We were partaking of some good wine, after an amazing dinner, prepared by Mason (omg, the man can cook - in a "why aren't you a chef?" sort of way) and as the returns came in, I started thinking.

This act, in and of itself, while drinking wine, always lands me in an awkward philosophical place that I probably shouldn't be in.

But I watched with amazement as we elected our 44th President. An educated, articulate man, unlike any man we've elected before. A man that was not WASP. The closest we ever came before was JFK, and the only reason many didn't like him was (GASP) he was Catholic.

This man was elected by a clear majority of this country, a clear majority that is going to expect a LOT from him. (ie. fix everything, now....) I think Obama was smart to begin this journey with the caveat that it is going to take work, much work, and not just from him, to take our country to the next level. We have a vested interest in what the eventual outcome will be. We need to step up, as a nation, and fix the problems we are facing. This is a republic, by the people - which means, if you really think about it, that we have noone to blame for the bullshit we are dealing with, except ourselves. This is the message I have taken from President-Elect Obama... I have to get off my comfortable arse and get involved.
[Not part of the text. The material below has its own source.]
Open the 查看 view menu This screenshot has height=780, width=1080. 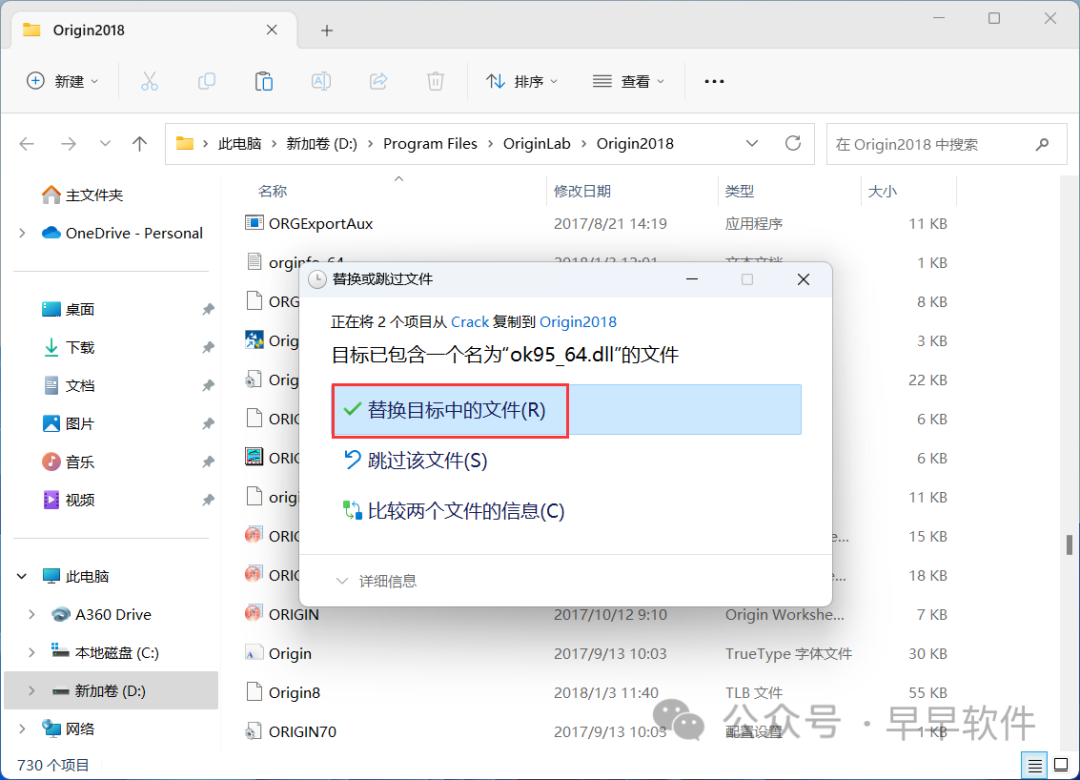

So, what are you going to do for your country?

On another note....

In the same breath that announced President-Elect Barack Obama (the skinny kid with the funny name), 3 states decided that their constitutions should ban marriage between same-sex couples. We elected a black President in what many pundits are saying was a "race blind" election (based on the fact that pick a demographic, any demographic, and they voted for him, with the obvious exception of the white evangelical anything) and yet, in the SAME DAMNED ELECTION we were okay with taking rights away from US citizens.

I don't care what your opinion of the homosexual community is - why do you care what they do? How does it affect your life? We, as a nation, have said the same crap about women, blacks, Irish, Jews, latinos.... why are they less than? I can guarantee that at least 10% of the men that signed the Constitution were gay.

I defended a constitution in which it says "all men (cough) are created equal" - what friggin part of equal did someone miss?

US citizens are US citizens - we are all equal. There is no "except".